Congress last passed trade promotion authority in 2015 in one of the hardest-fought congressional trade battles in years.
Background
Trade is an important engine for U.S. economic growth and jobs. With more than 30% of U.S. gross domestic product (GDP) tied to international trade and investment, 95% of the world’s population abroad, and more than one in five U.S. jobs supported by trade, U.S. engagement in the international marketplace is more important to the nation’s economy than ever.
Passage of TPA can help Congress and the President work together to forge new and beneficial trade agreements for the United States.
TPA (formerly called fast track trade negotiating authority) is the process by which Congress gives authority to the President and/or U.S. Trade Representative to enter into trade negotiations in order to lower U.S. export barriers.
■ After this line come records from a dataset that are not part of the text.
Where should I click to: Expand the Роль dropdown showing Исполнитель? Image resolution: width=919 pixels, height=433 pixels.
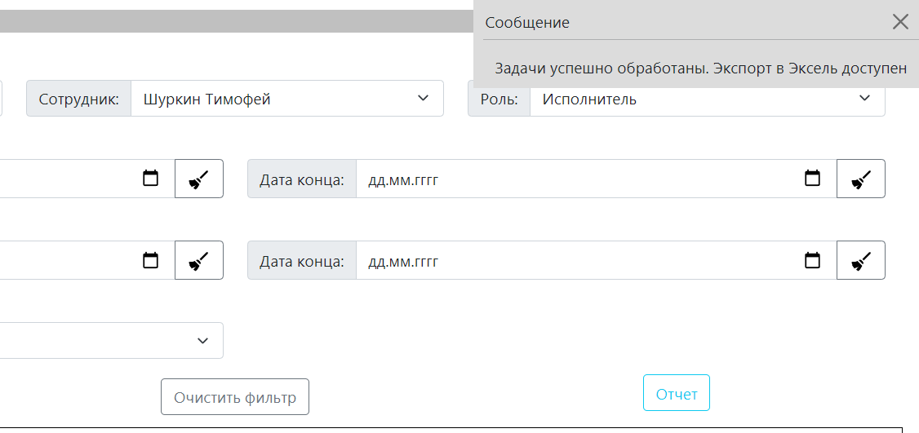click(x=707, y=99)
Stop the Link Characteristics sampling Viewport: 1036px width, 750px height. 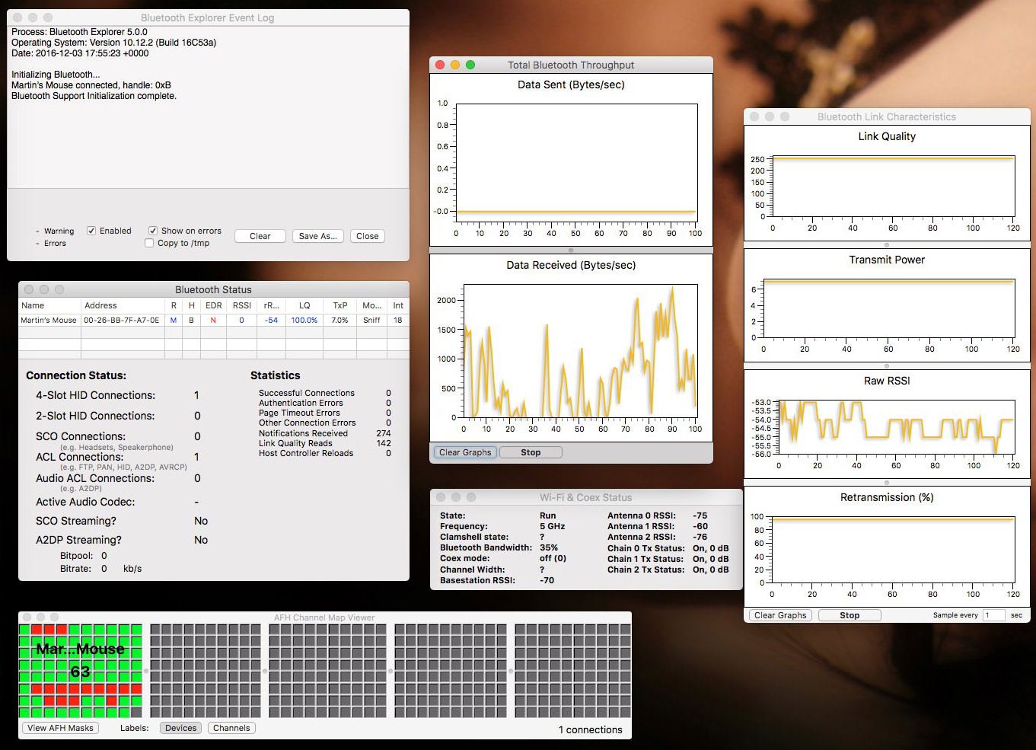coord(850,615)
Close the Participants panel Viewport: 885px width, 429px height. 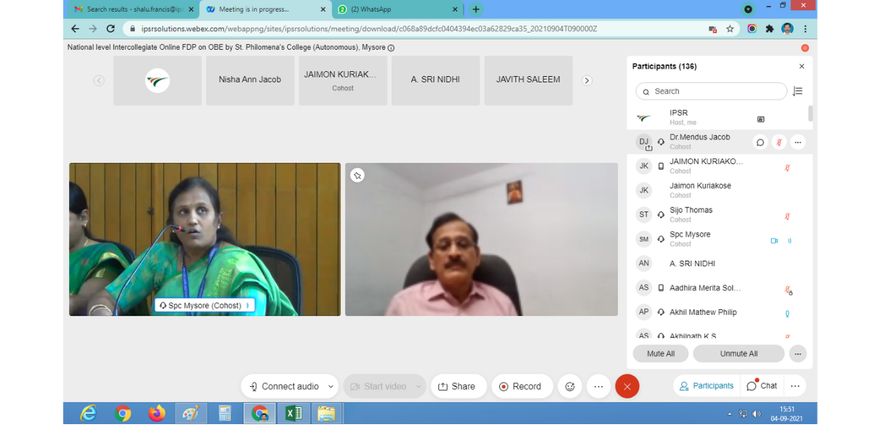[x=801, y=66]
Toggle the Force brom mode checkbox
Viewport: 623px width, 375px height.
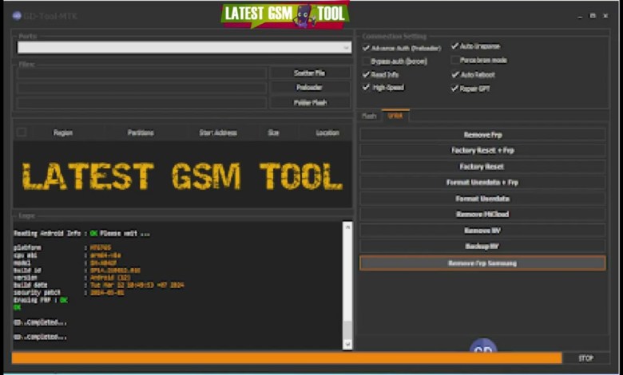[x=454, y=60]
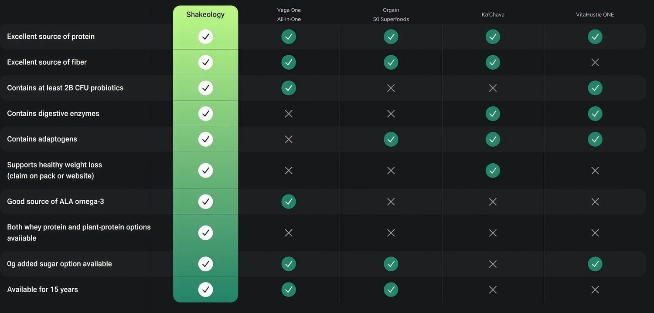Click Ka'Chava's weight loss checkmark
The height and width of the screenshot is (313, 654).
[x=493, y=170]
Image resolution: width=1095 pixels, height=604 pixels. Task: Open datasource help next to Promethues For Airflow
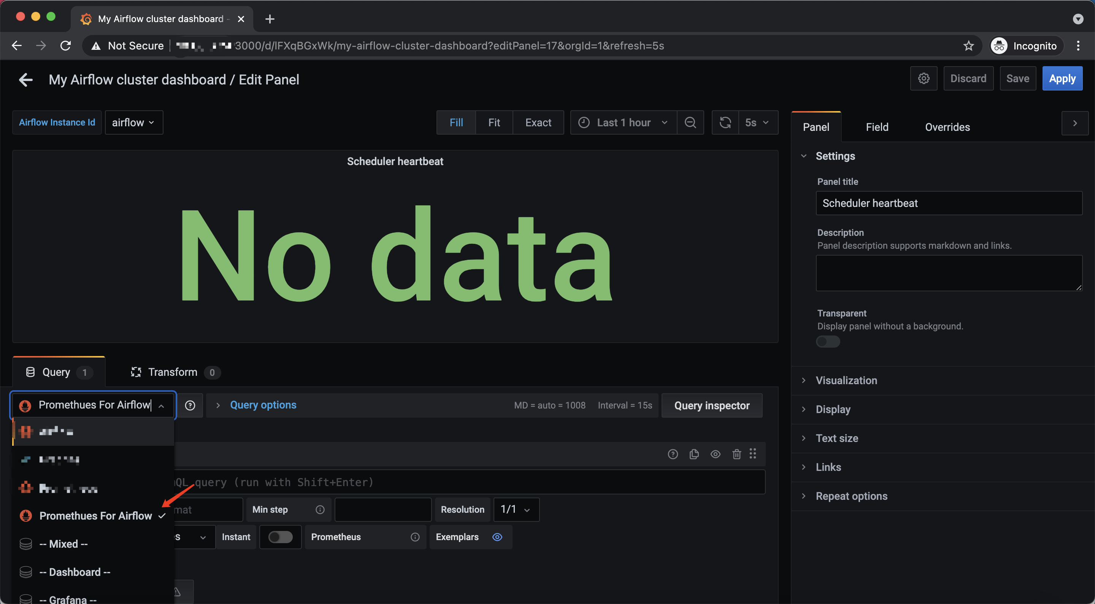coord(190,405)
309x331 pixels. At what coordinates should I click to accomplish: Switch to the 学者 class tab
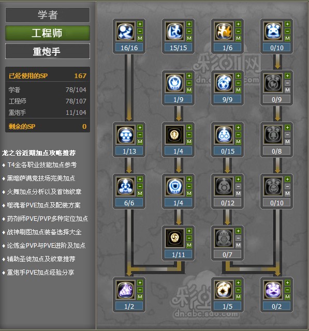coord(48,15)
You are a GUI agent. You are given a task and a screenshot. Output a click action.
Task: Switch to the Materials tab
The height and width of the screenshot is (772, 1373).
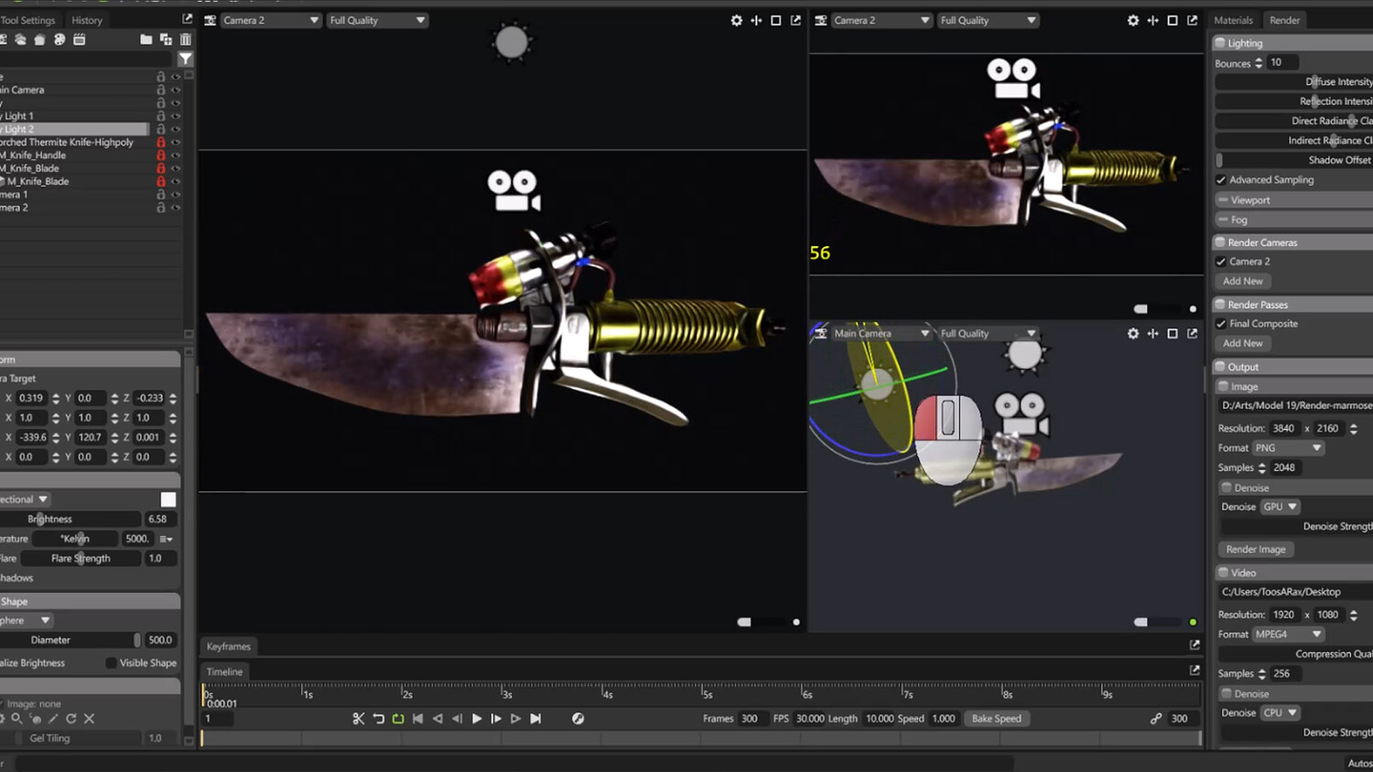tap(1233, 20)
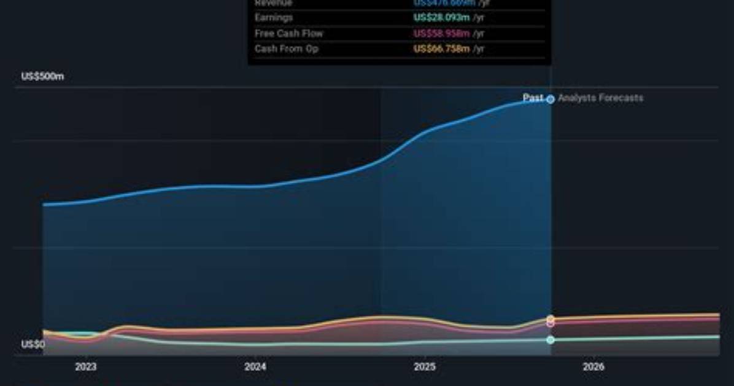Screen dimensions: 734x386
Task: Click the teal earnings data point marker
Action: pos(551,339)
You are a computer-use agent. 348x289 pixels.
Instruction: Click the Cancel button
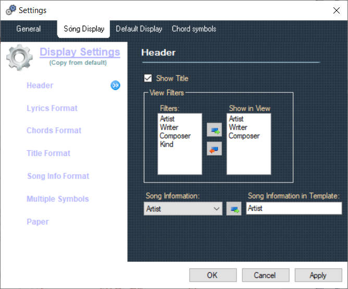pyautogui.click(x=265, y=275)
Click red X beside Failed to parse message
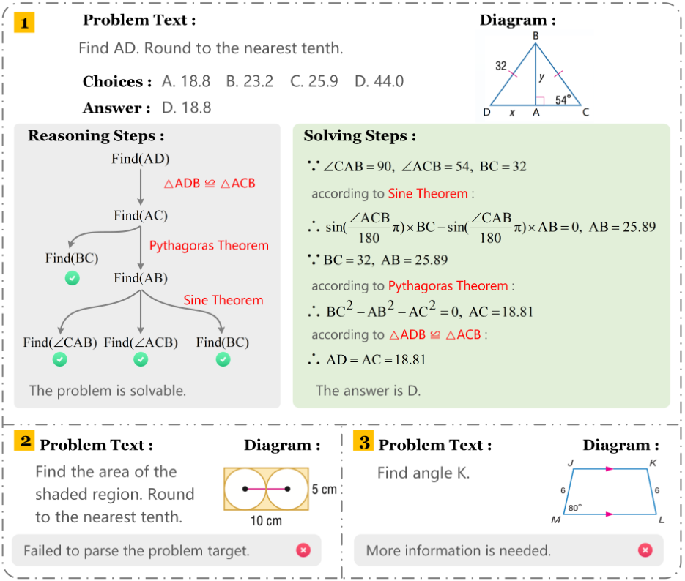The height and width of the screenshot is (581, 685). (303, 550)
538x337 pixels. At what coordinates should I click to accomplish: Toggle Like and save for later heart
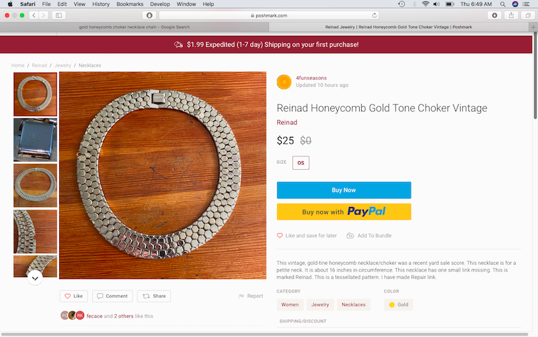pyautogui.click(x=280, y=236)
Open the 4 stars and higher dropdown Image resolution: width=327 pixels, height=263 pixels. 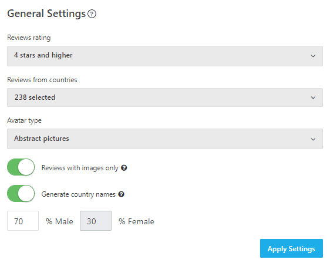165,56
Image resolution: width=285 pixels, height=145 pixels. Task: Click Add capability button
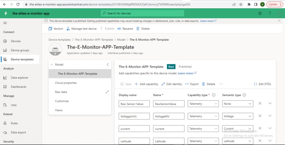pos(146,84)
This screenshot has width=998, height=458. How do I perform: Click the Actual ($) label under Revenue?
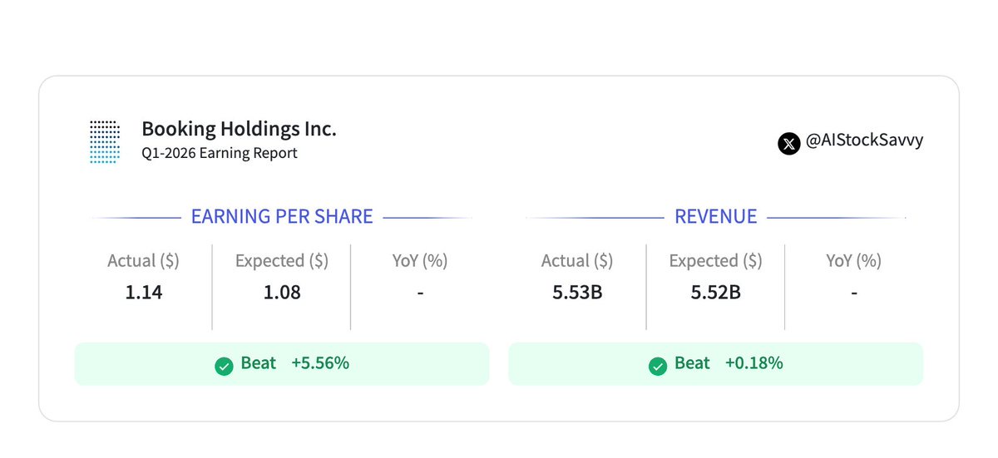pos(577,261)
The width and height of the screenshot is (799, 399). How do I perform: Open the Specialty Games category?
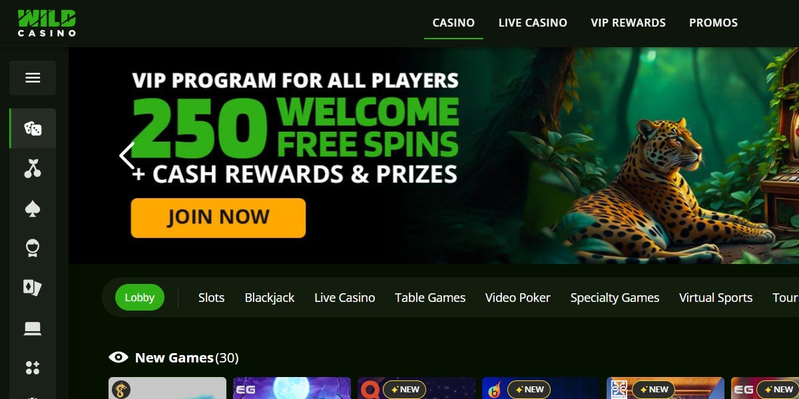[615, 297]
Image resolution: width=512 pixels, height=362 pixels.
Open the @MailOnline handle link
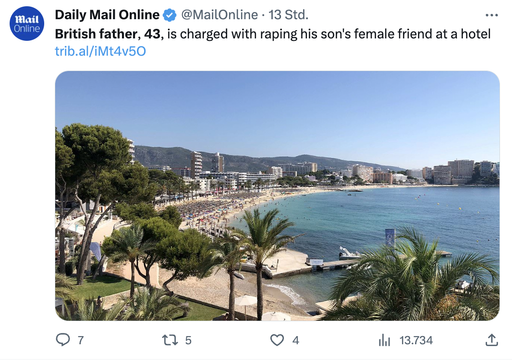pyautogui.click(x=219, y=15)
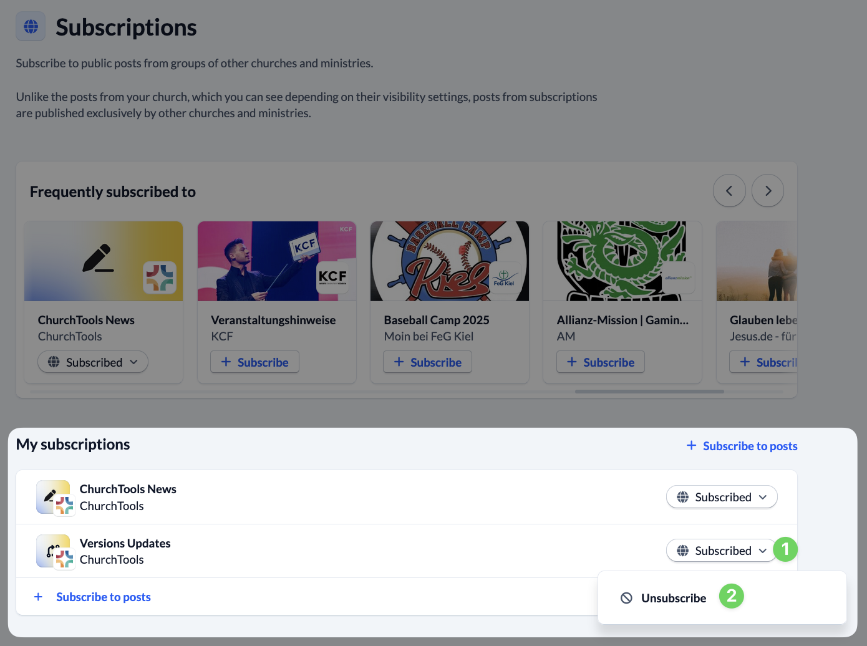Subscribe to Veranstaltungshinweise by KCF

[254, 362]
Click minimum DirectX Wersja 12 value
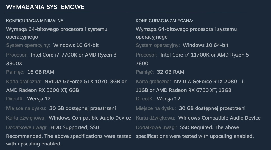The image size is (271, 150). tap(39, 99)
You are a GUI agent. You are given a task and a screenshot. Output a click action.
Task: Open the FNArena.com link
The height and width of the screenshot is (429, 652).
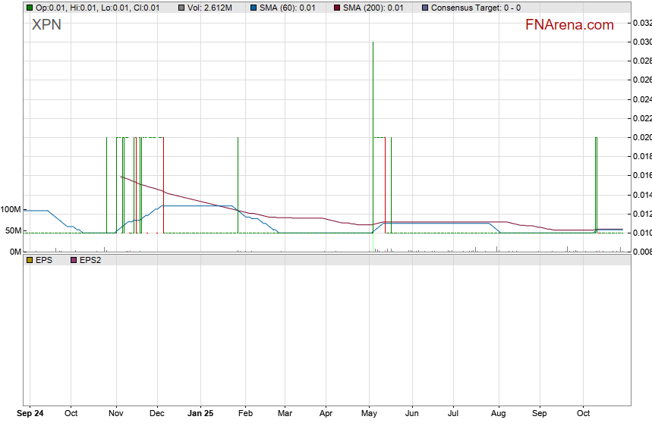click(x=569, y=25)
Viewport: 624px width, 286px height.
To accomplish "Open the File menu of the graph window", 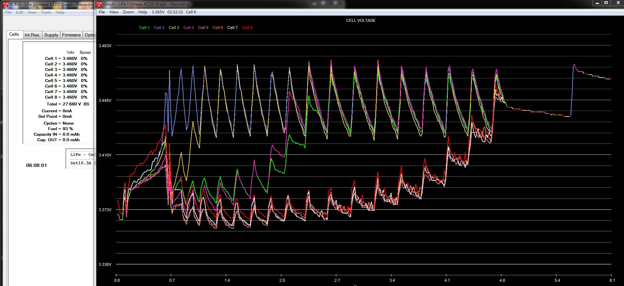I will pos(102,12).
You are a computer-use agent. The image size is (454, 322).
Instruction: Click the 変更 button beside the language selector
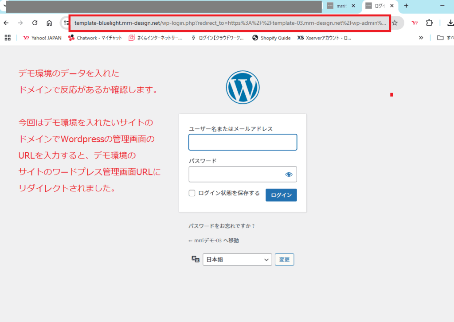284,260
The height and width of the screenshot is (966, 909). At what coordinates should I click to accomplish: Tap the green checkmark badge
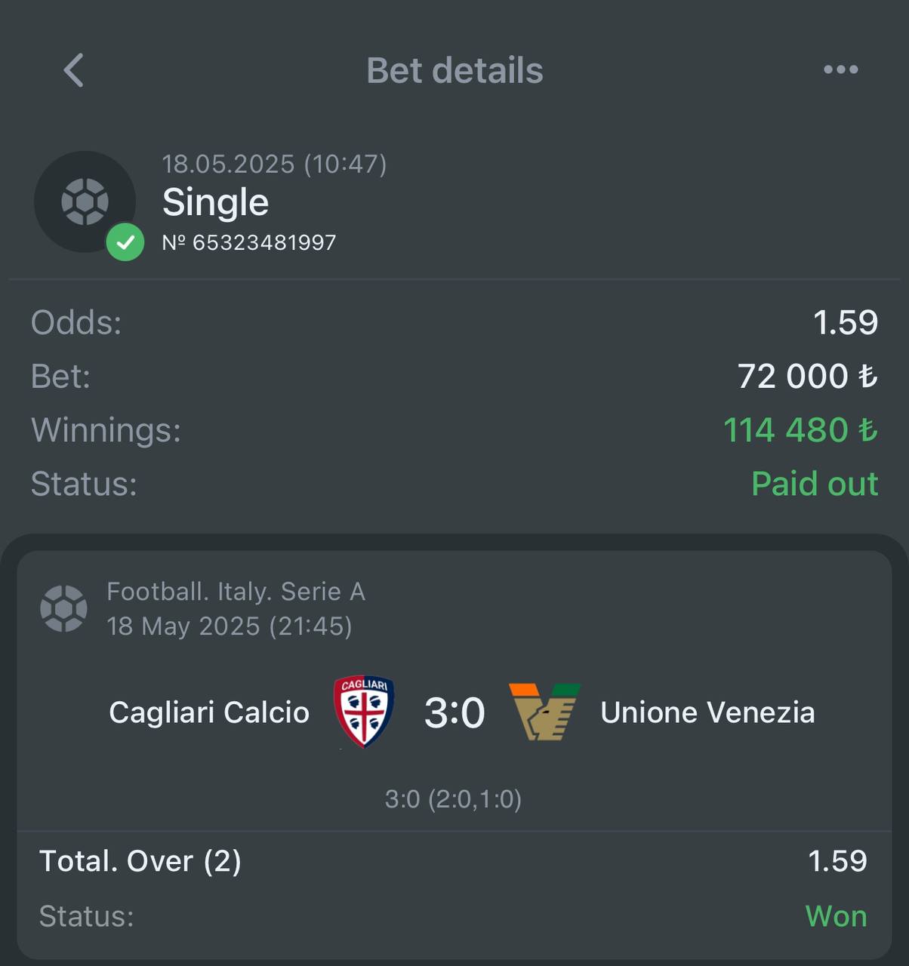click(125, 242)
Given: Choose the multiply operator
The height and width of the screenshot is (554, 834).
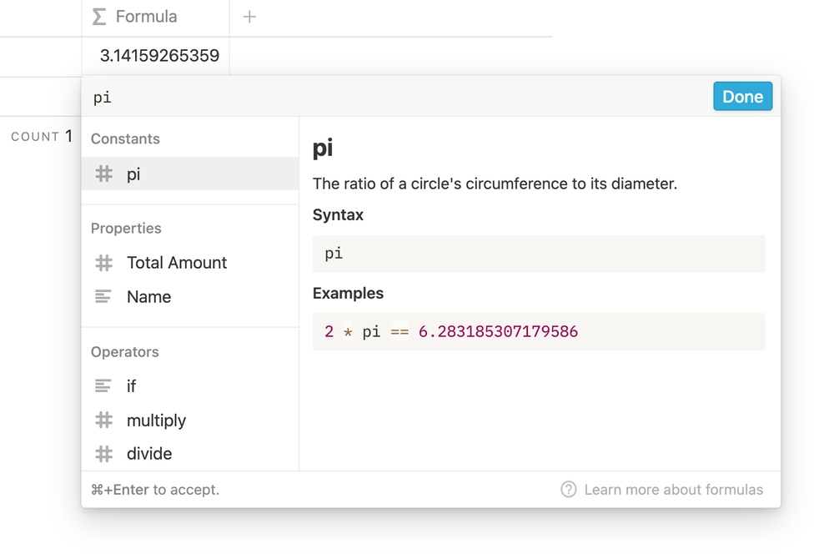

Traditionally, following the conclusion of negotiations for a trade agreement, enabling legislation is submitted to Congress for approval. Once legislation is submitted, under TPA, both houses of Congress will vote “yes” or “no” on the agreement with no amendments, and do so within 90 session days (not to be confused with a treaty, which is “ratified” by the U.S. Senate).
During negotiations, however, there is a process for sufficient consultation with Congress.
CalChamber Position
The California Chamber of Commerce, in keeping with long-standing policy, enthusiastically supports free trade worldwide, expansion of international trade and investment, fair and equitable market access for California products abroad and elimination of disincentives that impede the international competitiveness of California business.
The CalChamber therefore supports the extension of trade promotion authority so that the President of the United States may negotiate new multilateral, sectoral and regional trade agreements ensuring that the United States may continue to gain access to world markets, resulting in an improved economy and additional employment of Americans. Such authority involves trade-related issues only and encourages industry consultation during future trade negotiations.
Reasons for Position
U.S. trading partners in Canada, Europe, Latin America and Asia are actively negotiating with other countries to achieve preferential market access.
America’s standing as a world leader depends directly upon its competitive success in the global economy. Increased market access achieved through trade agreements has historically played a major role in our nation’s success as the world’s leading exporter.